Any two of these things might have been reasonable, though I feel that the
sheer size of the house is ultimately the problem - it's going to be a lot of
work to maintain a house on this scale in the best of circumstances.

------
CptMauli
Nothing of the mentioned tech is bleeding edge. At least in Germany everything
of the mentionend installations you could have installed without a raised
eyebrow twenty years ago. The only thing which changed is the price of PV,
which really came down over the last 10 to 15 years.

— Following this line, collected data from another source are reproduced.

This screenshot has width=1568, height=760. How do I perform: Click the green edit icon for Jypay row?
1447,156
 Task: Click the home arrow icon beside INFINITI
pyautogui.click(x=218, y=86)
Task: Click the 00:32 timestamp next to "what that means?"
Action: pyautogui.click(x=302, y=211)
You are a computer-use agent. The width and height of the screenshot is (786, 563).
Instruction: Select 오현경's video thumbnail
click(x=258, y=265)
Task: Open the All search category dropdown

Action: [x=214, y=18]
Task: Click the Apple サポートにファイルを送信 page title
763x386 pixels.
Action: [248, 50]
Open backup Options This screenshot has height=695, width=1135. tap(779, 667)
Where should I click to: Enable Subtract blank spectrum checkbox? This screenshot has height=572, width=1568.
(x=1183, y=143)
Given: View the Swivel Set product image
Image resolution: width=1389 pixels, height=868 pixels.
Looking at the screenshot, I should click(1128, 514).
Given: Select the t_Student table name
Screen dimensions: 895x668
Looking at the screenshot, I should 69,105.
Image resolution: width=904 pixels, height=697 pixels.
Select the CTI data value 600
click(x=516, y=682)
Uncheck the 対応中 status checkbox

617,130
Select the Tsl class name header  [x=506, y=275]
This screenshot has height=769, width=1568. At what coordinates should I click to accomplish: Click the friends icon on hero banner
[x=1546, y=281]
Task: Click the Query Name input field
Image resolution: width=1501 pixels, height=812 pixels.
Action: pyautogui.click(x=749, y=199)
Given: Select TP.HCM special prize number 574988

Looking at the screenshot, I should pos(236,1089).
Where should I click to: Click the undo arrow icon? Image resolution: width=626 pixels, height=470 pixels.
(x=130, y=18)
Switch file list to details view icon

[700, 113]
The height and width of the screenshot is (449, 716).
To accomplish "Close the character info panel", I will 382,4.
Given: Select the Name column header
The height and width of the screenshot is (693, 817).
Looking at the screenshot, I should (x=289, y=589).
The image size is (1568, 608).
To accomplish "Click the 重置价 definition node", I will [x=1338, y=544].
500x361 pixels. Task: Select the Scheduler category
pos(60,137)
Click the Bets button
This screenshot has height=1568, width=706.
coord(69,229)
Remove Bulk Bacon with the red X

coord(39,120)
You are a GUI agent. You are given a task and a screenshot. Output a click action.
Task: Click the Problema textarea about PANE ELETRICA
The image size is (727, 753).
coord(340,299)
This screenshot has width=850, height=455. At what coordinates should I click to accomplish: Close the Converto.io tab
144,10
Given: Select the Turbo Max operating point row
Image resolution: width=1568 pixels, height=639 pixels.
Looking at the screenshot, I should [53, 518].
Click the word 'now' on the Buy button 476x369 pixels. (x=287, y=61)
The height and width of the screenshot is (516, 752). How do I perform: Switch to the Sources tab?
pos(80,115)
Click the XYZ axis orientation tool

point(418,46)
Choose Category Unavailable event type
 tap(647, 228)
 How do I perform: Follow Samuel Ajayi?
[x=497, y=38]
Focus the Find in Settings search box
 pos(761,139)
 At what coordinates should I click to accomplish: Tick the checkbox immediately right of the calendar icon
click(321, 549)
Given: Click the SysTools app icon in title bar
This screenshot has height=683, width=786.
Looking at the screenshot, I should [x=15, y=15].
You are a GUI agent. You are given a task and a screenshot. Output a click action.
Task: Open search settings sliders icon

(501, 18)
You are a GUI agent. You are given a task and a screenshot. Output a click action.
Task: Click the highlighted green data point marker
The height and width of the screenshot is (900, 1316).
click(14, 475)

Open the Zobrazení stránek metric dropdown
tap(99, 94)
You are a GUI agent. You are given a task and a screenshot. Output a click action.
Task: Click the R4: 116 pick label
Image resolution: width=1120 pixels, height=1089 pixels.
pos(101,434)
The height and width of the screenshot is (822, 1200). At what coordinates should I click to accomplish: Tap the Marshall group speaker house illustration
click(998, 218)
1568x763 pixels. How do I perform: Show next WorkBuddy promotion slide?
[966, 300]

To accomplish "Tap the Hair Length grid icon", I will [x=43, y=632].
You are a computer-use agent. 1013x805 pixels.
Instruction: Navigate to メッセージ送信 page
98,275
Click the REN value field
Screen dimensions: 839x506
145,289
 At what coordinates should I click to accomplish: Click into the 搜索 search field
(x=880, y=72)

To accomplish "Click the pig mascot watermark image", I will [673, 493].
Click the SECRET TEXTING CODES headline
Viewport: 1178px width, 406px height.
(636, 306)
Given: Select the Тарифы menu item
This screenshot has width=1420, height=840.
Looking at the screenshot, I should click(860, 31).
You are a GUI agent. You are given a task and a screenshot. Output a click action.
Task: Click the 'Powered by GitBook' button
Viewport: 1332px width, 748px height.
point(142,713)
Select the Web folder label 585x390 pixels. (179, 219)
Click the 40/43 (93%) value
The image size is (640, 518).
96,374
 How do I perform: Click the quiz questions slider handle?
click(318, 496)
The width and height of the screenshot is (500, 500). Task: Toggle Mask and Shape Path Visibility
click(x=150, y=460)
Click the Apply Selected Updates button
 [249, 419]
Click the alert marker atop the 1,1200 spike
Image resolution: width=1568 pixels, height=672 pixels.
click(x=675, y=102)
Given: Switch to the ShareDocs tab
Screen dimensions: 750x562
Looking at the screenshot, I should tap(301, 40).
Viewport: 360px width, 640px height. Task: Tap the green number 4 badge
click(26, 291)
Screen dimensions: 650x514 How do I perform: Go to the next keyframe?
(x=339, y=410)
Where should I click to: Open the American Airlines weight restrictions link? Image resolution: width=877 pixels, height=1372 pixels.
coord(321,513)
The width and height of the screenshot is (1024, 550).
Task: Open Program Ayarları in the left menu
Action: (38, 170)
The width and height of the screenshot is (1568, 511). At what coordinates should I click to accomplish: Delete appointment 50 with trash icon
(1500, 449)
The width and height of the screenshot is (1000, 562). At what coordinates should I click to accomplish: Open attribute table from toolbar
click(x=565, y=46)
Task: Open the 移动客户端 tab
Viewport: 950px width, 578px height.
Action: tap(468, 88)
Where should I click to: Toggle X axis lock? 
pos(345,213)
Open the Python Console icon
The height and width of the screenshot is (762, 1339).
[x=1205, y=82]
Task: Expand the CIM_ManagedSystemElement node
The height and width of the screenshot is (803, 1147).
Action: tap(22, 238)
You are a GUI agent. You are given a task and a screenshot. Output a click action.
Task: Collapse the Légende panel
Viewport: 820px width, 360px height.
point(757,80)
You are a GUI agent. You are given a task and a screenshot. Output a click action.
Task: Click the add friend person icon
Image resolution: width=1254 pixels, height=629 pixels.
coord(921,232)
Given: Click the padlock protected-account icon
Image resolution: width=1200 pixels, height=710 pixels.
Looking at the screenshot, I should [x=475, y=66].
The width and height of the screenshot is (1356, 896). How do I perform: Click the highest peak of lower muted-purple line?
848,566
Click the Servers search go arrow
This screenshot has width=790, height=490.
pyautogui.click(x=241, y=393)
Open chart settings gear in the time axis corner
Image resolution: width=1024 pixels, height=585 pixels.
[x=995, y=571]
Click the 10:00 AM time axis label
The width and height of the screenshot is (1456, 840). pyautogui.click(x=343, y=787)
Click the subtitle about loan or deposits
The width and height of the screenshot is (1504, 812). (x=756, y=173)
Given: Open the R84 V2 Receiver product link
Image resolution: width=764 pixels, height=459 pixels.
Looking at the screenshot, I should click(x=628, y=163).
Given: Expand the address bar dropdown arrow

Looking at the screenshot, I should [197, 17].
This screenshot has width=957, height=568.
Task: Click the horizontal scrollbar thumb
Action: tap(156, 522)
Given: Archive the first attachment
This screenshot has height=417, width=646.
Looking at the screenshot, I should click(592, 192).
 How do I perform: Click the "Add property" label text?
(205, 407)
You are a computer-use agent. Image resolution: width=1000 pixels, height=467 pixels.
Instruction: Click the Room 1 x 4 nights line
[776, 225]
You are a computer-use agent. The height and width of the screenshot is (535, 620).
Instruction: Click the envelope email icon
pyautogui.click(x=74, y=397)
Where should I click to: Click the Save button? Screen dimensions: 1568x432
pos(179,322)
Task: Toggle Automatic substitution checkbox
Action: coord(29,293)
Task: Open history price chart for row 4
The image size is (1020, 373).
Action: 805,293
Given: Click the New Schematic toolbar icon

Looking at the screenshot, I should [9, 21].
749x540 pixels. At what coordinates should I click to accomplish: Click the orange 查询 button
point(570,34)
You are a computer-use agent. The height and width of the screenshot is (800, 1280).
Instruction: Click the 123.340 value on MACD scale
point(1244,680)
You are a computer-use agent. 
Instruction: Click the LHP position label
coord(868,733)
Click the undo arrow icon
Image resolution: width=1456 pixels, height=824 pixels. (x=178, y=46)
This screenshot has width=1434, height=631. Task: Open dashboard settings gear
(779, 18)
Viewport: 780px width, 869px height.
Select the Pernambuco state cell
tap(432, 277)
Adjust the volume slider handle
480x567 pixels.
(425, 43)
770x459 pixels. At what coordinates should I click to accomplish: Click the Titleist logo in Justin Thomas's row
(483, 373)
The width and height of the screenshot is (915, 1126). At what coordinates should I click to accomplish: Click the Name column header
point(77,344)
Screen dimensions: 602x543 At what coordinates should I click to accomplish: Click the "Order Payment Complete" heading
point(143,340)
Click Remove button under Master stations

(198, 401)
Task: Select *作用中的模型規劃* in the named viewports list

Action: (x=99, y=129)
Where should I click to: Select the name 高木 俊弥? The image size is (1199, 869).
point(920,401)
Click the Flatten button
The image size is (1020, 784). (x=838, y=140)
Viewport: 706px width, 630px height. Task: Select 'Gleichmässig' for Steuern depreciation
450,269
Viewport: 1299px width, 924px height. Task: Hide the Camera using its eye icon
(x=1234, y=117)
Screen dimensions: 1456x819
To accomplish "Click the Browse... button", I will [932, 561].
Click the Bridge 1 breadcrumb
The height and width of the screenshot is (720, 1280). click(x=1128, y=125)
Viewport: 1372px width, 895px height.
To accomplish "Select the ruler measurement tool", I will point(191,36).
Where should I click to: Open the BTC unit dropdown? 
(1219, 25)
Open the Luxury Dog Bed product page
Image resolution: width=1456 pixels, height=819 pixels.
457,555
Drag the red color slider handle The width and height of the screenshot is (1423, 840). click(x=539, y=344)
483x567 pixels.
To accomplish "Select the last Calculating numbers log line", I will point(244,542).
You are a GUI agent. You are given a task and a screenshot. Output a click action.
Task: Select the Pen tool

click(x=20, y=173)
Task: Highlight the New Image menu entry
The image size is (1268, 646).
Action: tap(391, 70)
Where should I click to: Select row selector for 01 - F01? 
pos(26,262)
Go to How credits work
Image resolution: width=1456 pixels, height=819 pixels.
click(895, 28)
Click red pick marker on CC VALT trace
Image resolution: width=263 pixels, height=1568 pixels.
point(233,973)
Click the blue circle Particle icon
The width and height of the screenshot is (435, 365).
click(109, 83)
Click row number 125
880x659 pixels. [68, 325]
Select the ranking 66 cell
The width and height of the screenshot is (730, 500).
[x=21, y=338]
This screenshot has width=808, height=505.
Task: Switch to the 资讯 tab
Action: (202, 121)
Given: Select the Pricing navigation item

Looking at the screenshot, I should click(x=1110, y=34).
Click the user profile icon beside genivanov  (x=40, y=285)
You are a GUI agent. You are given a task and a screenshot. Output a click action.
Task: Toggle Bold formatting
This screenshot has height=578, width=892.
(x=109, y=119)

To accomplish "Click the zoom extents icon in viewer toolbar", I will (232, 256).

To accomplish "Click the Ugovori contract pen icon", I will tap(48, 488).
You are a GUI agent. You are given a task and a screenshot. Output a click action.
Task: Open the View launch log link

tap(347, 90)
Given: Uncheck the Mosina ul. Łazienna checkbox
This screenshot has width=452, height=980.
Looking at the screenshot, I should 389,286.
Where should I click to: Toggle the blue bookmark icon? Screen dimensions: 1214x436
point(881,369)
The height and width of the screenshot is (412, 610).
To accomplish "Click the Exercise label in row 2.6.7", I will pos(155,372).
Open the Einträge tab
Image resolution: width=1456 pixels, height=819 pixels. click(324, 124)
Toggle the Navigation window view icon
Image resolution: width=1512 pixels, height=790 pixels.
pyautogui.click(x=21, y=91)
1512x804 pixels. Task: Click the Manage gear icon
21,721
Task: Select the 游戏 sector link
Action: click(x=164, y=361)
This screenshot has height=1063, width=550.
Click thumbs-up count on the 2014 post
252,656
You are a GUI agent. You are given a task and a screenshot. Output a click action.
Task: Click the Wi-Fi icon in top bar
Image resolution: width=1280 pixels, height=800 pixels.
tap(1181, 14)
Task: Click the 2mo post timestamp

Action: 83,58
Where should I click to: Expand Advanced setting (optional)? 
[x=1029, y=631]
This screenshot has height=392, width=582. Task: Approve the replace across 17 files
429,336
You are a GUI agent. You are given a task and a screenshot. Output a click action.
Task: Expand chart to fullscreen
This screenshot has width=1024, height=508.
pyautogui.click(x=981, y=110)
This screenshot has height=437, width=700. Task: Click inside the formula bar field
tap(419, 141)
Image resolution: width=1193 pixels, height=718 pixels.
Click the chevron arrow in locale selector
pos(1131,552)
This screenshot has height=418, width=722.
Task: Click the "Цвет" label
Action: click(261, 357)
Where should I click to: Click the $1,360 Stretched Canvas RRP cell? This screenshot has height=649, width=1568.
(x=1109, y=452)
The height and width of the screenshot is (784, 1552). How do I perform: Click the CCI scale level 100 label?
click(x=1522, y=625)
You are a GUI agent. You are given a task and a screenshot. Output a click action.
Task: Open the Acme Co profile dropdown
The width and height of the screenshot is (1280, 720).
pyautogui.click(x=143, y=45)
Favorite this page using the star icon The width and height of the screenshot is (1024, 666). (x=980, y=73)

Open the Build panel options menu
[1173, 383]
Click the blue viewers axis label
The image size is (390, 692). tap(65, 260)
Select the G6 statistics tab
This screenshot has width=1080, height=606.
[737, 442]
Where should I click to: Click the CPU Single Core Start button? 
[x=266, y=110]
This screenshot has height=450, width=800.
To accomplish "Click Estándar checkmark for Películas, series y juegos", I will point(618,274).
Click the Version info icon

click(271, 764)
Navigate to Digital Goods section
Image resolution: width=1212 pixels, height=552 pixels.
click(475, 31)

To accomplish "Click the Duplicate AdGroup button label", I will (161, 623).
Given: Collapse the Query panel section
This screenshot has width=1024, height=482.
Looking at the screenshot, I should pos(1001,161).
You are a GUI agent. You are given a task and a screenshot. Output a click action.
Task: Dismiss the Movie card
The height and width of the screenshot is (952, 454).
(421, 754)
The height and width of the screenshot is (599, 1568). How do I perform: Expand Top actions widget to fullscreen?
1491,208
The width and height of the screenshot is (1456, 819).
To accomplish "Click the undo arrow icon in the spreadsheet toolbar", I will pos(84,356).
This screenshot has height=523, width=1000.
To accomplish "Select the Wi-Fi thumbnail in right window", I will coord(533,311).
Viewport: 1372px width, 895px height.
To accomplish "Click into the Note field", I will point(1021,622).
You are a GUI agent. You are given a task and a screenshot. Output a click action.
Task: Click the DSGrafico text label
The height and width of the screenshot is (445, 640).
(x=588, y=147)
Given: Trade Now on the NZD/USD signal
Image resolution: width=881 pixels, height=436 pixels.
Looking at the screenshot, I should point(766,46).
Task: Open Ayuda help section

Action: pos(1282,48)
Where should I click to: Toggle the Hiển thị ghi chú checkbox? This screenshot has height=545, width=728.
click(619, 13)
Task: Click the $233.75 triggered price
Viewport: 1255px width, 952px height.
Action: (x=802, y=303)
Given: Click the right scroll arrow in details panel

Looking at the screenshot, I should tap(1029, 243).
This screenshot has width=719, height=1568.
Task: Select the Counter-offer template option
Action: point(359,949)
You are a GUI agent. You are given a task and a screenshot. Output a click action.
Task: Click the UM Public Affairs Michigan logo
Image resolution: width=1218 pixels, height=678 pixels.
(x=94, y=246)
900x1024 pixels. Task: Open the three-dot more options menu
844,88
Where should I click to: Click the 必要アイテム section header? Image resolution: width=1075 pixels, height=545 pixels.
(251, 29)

And with the blinds, not to automate this is foolish, because this is
something which has to be done constantly. Unlike snow and dirt which only has
to be removed occasionaqlly.

------
bryanlarsen
They were too ambitious and used bleeding edge tech. A great many software
projects have foundered for the same reason.

------
nicolasehrhardt
Well, isn't it what Nest and others are promising? Having a house that can
operate itself. Hopefully they'll work toward more standardization of solar
panels console and heater so that they no longer have to be operated by
humans.

------
lisper
> there is plenty of free power

But there isn't. Maintenance costs are still costs. TANSTAAFL.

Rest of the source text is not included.